臨床看護2001年11月号 ほんのひととき 掲載
“私は臨床講義とは教科書に書いてあることをそのまま教えるものではないと考えている。教科書にまだ記載されていない新しい外科学の進歩を教えることに力を注いだ。その意味では「『外科学』臨床講義』というよりも,『小川外科学』臨床講義」と呼ぶべきなのかもしれない"(本書まえがきより)

 著者の小川道雄先生は,熊本大学第2外科の教授で,最近10年間に小川先生が医学生にされた全臨床講義の記録が,質疑応答とスライドを含めてまとめられたのが本書全2巻です。おそらく外科領域の先生方や病棟スタッフには,すでにひろく知られた臨床講義録だと思いますが,私がこの本に出会えたのはつい最近のことでした。
 今年の6月にNHKテレビ「にんげんドキュメント」という番組で,外科フレッシュマンの新人教育にユニークな取り組みをしているという切り口で,小川道雄先生が紹介されました。毎年5月に外科フレッシュマンが外科医局に入局してきた直後からの新人教育1カ月を追いかけてのドキュメントでした。
 “外科のフレマンが病棟での看護実習(清拭やベッド周りの掃除など)を初めの1週間やり,さらにお互いの採血点滴実習。そして教授自らが連日朝の6時半からフレマンに早朝講義。「慢心しない,身と心をふやけさせないため」に教授回診ではエレベーターを使わずに階段を上って病棟へ。研修医が月114時間の勤務で死亡した新聞記事と,40度の発熱の患者を置き去りにして5時過ぎたからと帰宅した研修医の新聞記事をとりあげて,フレマンの考えを聞きただすカンファレンス風景など……"と,国立大学病院でもこういう臨床教育を重視する教授がいるんだなあという印象に残る番組でした。
 翌日この番組のことを友人に話したら,すぐに紹介してくれたのがこの2冊の分厚い本書でした。
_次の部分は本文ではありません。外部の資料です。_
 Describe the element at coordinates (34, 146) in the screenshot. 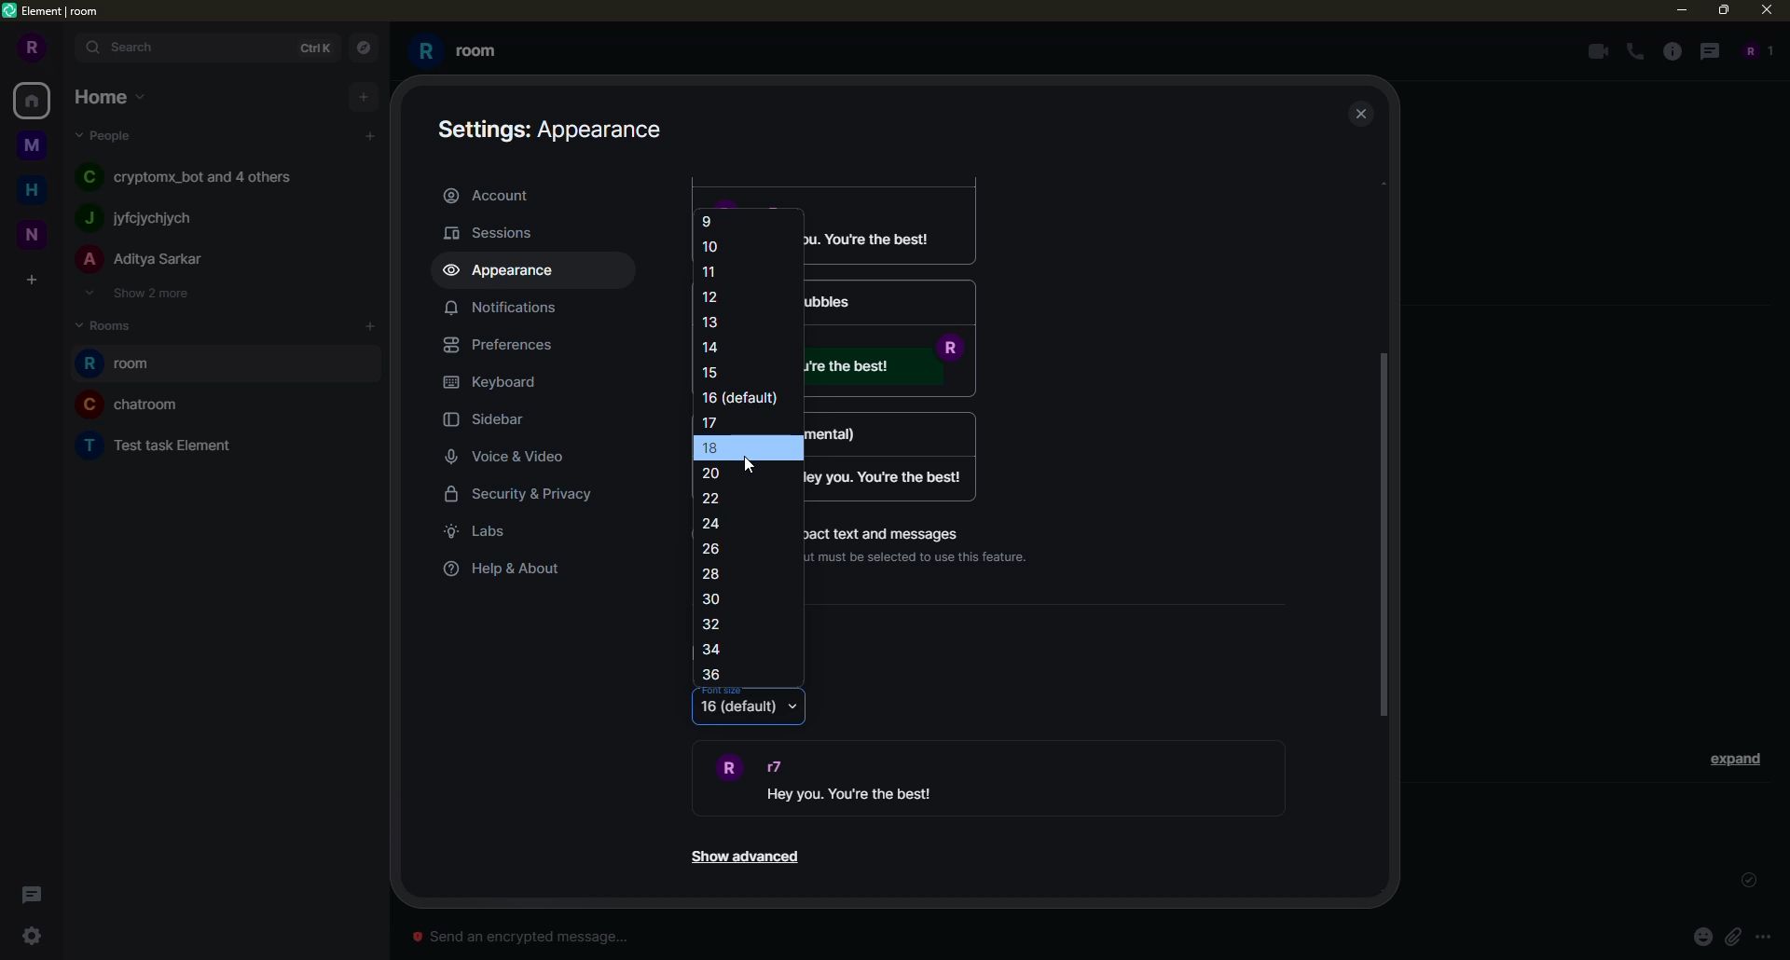

I see `space` at that location.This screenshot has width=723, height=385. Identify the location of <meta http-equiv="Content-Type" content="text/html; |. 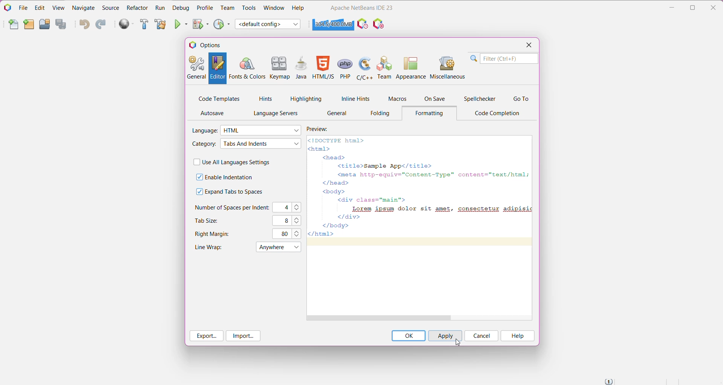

私も日常診療や手術で外科の先生方と一緒に仕事をすることが多いので,なんとなく外科学のことは知っているような気がしていました。しかし,「外科学の最近の進歩を研修医にも教育する場が臨床講義」との信念に貫かれた講義録を読むと,まさにアップデートな情報があたかも小川先生の肉声を聞くように心に響いて伝わってきました。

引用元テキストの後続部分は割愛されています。